И я тоже выстою. Работать камеристкой Кэролайн очень выгодно с экономической точки зрения, как сказала бы миссис Инглиш. Мне очень повезло найти новую работу сразу же после того, как я потеряла предыдущую, тем более что работать мне предстоит в доме самой влиятельной семьи Атланты.
Быть может, учеба в пансионе сделала малопривлекательный характер Кэролайн чуть лучше: торчащие нитки обрезаны, необработанные края прострочены. Мне нельзя ударить в грязь лицом.
Безоблачное небо сменило дневные цвета на темно-фиолетовое одеяние. Вездесущий запах канализации ударяет в ноздри не так сильно, как обычно. Во время дождя содержимое сточных канав всякий раз переливается через край и растекается по улицам, но сейчас, к счастью, погода становится суше. Убедившись, что меня никто не видит, я быстро выливаю грязную воду в желоб у края дороги.
Оставив ведро и горшок у конюшни, я крадусь к дому Беллов. С противоположной стороны улицы меня замечает компания мужчин, которые, судя по возбужденным голосам, уже успели пропустить по стаканчику. Сперва присвистывает лишь один из них, но скоро к нему присоединяются улюлюкающие товарищи. По телу разливается страх. Я направляюсь прямо к крыльцу Беллов, рассчитывая, что мужчины отстанут от меня, если увидят, что я иду в определенное место.

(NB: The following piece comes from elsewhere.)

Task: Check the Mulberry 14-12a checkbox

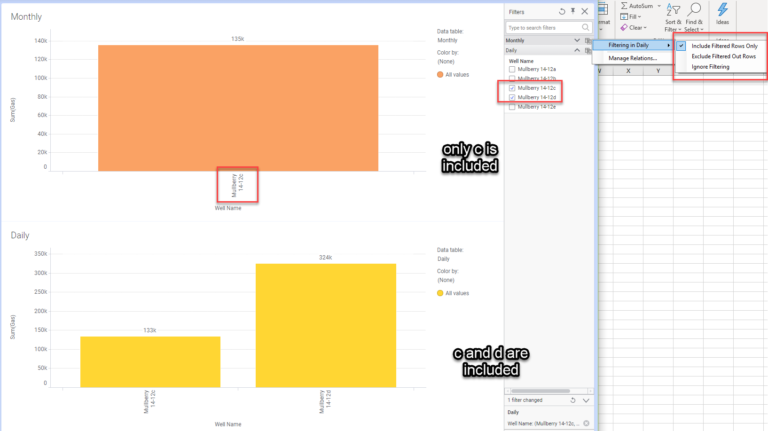Action: 512,69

Высвисты затихают, и мужчины уходят своей дорогой. Вознося молитвы, чтобы стук сердца не выдал моего присутствия, я опускаю письмо в почтовую прорезь на двери Беллов.
Начало положено.
Семь
Мы со Стариной Джином, сидя в десятирядном трамвае Симуса Салливана, плывем вверх по Пичтри-стрит; вялые шаги мула выбиваются из бешеного ритма, который выстукивает мое сердце. Большинство пассажиров — и белых, и черных — сгрудились у небольшой угольной печки в начале вагона. Я предлагала Старине Джину сесть вперед, но он отказался. Считается, что на отапливаемых передних сиденьях должны располагаться самые хилые пассажиры, к которым Старина Джин и не думает себя причислять.
Пока Старина Джин обменивается любезностями с миссис Вашингтон, гувернанткой, я рассматриваю свои измочаленные рукава, просовывая палец в дыру на шве. Жаль, я не додумалась примерить свою старую форму горничной вчера вечером, когда у меня еще было время, чтобы исправить положение.
— У Люси сегодня тоже важный день: первый раз идет в семинарию Спелмана. Ей очень повезло, — медленно произносит миссис Вашингтон своим переливчатым голосом. Ее веснушчатое лицо, оттененное очаровательным ярко-желтым капором, сияет.